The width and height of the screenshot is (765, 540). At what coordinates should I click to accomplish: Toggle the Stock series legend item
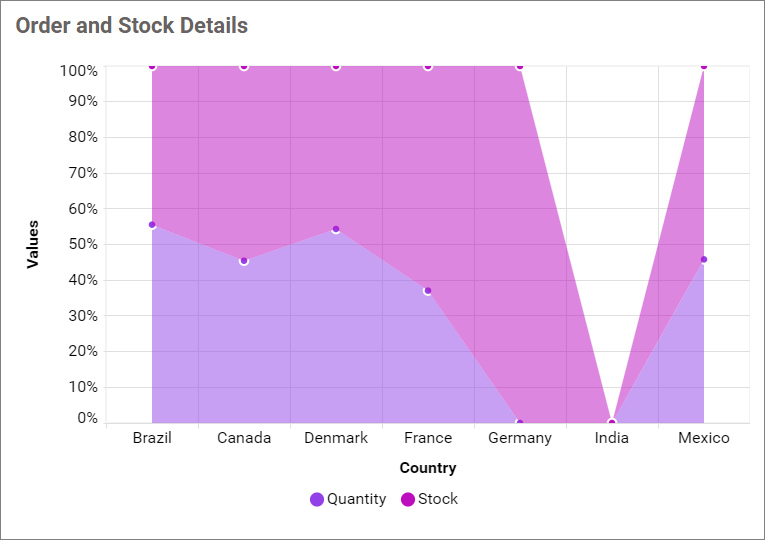pyautogui.click(x=438, y=499)
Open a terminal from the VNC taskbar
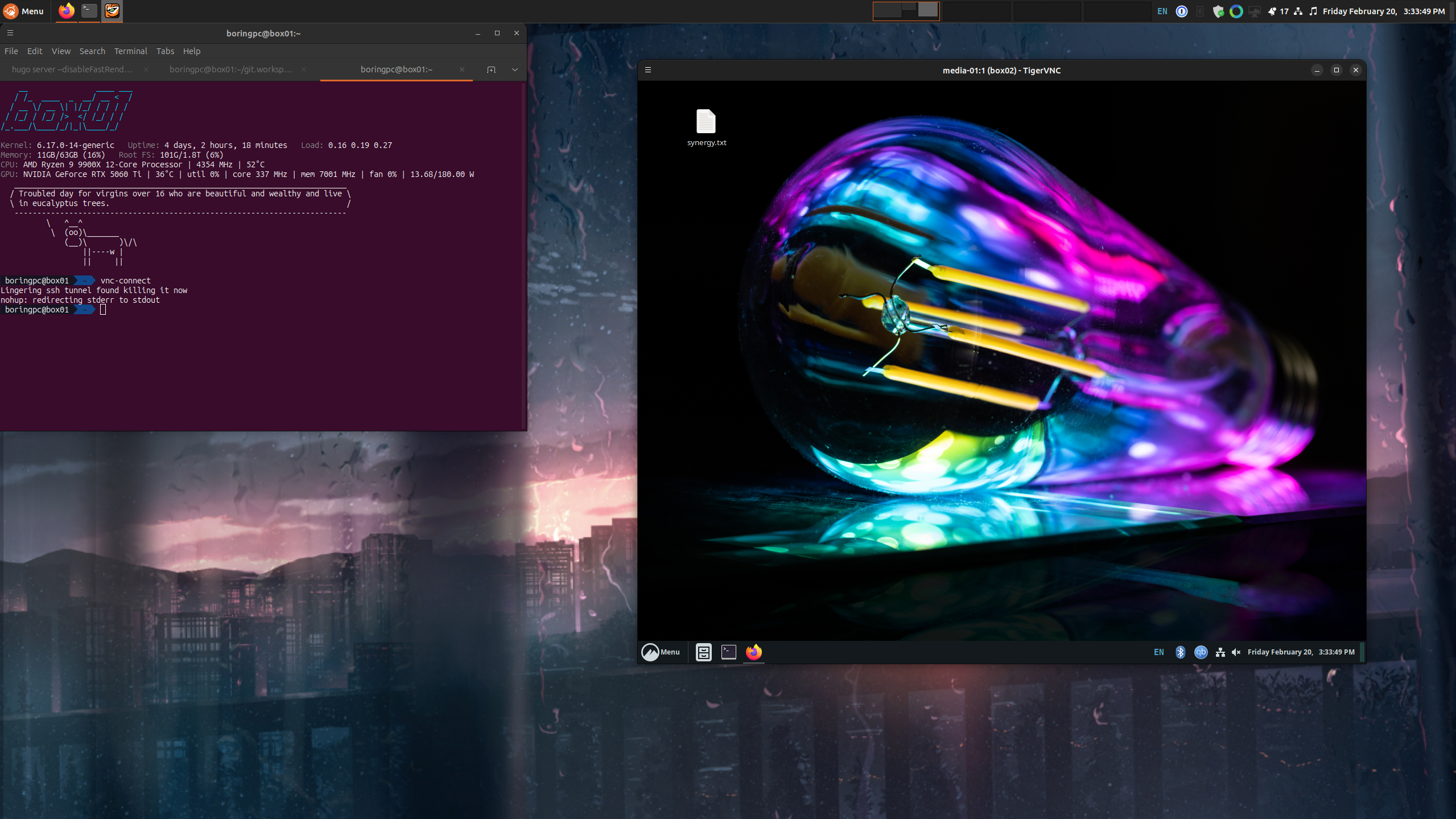The image size is (1456, 819). [x=728, y=652]
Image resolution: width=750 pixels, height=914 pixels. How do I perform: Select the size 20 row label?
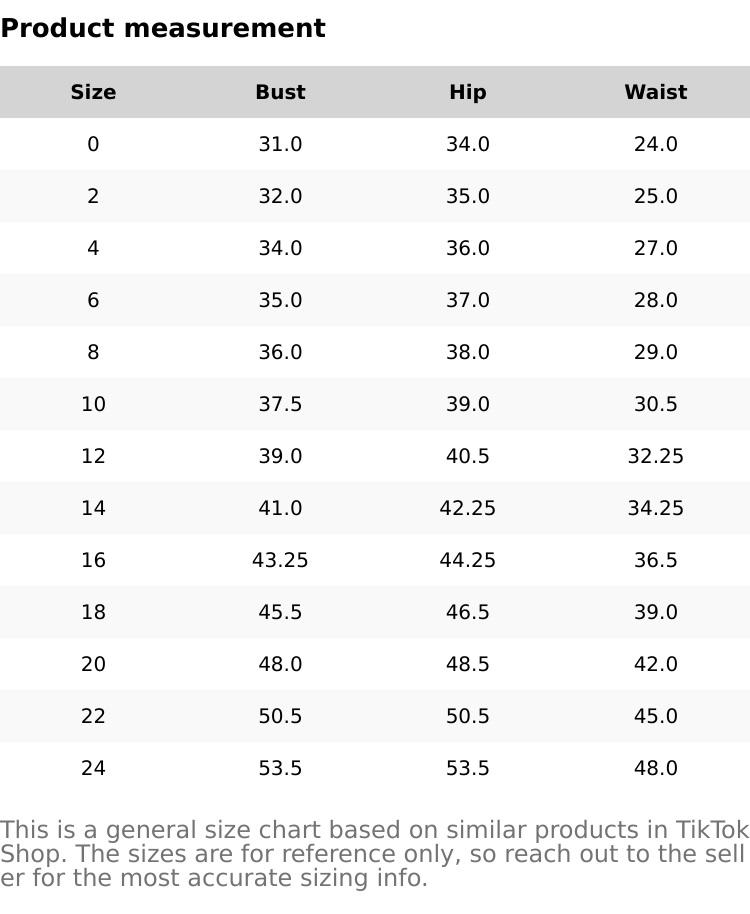tap(93, 664)
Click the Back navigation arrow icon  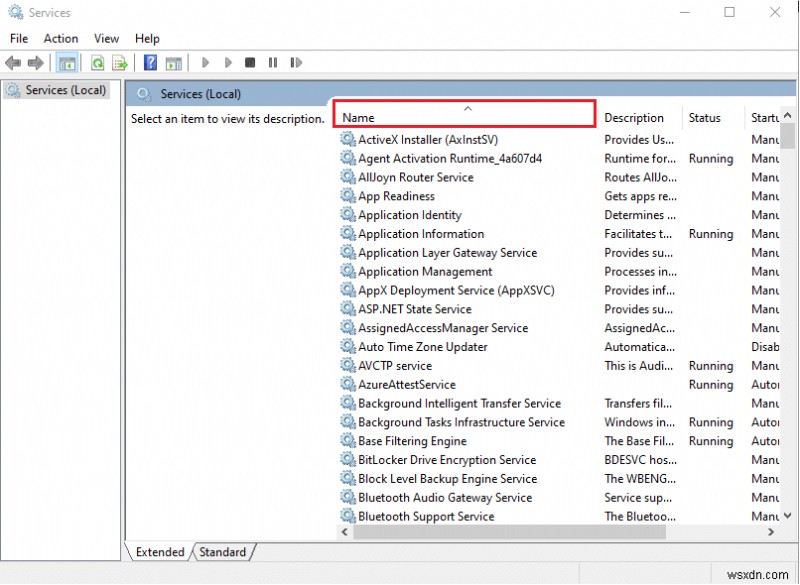(12, 62)
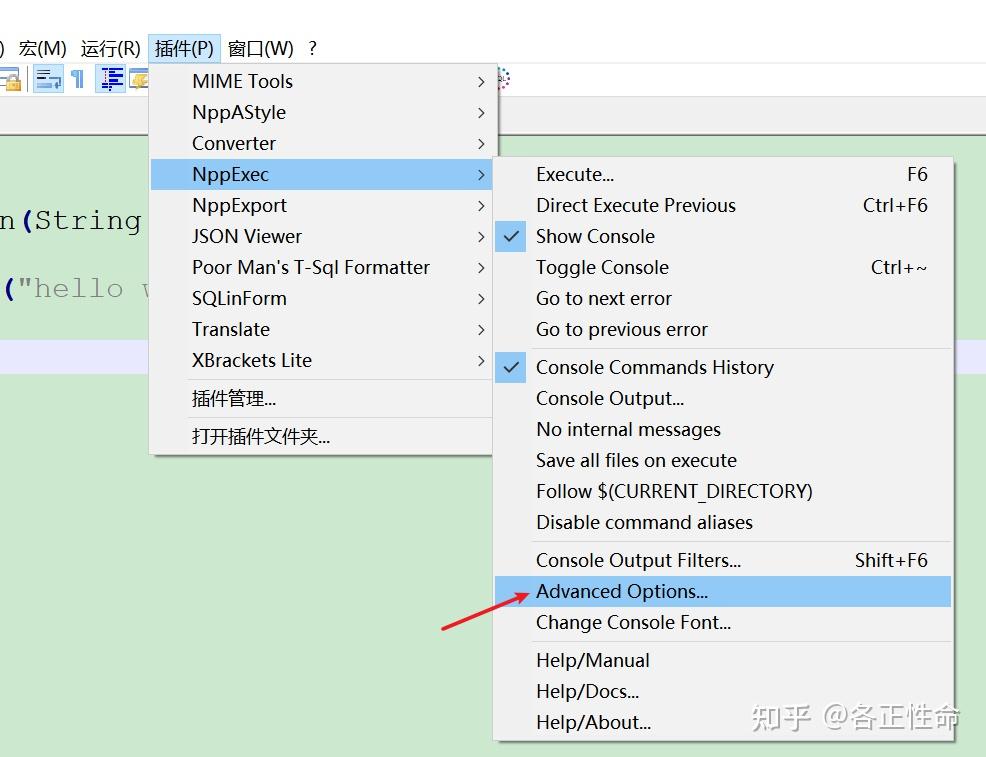The width and height of the screenshot is (986, 757).
Task: Choose Execute... from the NppExec submenu
Action: pos(575,174)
_ _ _
## Exercise requirements
Convert the lines starting at the one containing "Image resolution: width=750" and ending at the one containing "tap(93, 664)" into a JSON list of strings, one string per line, with blank lines left out. Leave the pictures out of the answer.

## Exercise result
[
  "Image resolution: width=750 pixels, height=914 pixels. How do I perform: Select the size 20 row label?",
  "tap(93, 664)"
]